Dear future Prime Minister

Here's how to solve our most urgent environmental problems

The Issue
Global warming

Our Advice
"Some Don’t Like It Hot"

What Government Should Do
Now that we’ve finally stopped arguing about whether global warming really exists, it’s way past time to do something about it. So what are we doing to fight this scourge? The Harper government, for one, has been pinning its hopes on carbon capture and storage. But, as Mike Buckthought, national climate change campaigner for the Sierra Club of Canada, argues, it’s an unproven technology. “We should really be following the examples of other countries that have chosen to focus on renewables,” he says.

You might look to Germany, which is a fraction of the geographic size of Canada, yet the second-largest producer of wind power, and the largest of solar, in the world. Deutschland’s Renewable Energy Sources Act requires power distributors to buy a portion of their juice from non-environmentally destructive sources. Because they also have to pay a premium for it—up to seven times as much as dirtier forms of power, the act has spurred a whack of ‘eco-preneurs’ to take up the green power mantle. (Similar legislation has been adopted by France, Greece, Italy, Ireland and Spain.)

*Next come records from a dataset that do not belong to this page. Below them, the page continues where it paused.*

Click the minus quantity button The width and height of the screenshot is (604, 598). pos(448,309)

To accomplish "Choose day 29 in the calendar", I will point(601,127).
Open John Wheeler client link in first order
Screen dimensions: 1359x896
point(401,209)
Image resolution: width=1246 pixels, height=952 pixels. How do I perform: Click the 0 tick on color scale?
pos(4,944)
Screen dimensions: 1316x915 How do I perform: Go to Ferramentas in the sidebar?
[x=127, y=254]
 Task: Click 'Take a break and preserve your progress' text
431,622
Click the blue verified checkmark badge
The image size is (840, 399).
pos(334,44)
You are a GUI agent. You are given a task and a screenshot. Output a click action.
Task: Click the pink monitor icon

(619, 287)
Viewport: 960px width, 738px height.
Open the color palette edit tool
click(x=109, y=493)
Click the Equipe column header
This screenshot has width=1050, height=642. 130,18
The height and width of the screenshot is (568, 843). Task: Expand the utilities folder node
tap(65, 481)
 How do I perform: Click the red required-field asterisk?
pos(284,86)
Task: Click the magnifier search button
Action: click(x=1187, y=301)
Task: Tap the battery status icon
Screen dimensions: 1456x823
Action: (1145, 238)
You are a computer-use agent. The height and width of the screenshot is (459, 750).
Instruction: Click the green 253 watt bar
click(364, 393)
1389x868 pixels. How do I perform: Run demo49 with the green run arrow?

There are some signs of hope in Canada: Bill C-311, a private member’s bill that would legislate a commitment to reduce greenhouse gas emissions, passed its second reading last spring. If it passes a review by the Standing Committee on Environment and Sustainable Development, Parliament will likely pass its final judgment this fall. And environmentalists are keeping their fingers crossed that this December’s United Nations climate change conference in Copenhagen will see our government take a more active role. “We really don’t have much time—studies have shown we have to make deep reductions in emissions right now to avoid dangerous climate change,” says Buckthought. Simply put, Canada should commit to emission reductions along the recommendations by the Intergovernmental Panel on Climate Change of 25 to 40 percent cuts in greenhouse gases by 2020, and base those cuts on 1990 levels.

What Voters Can Do
Sign an online petition urging the federal government to take action on climate change at kyotoplus.ca, and insist your MP vote for the passage of Bill C-311.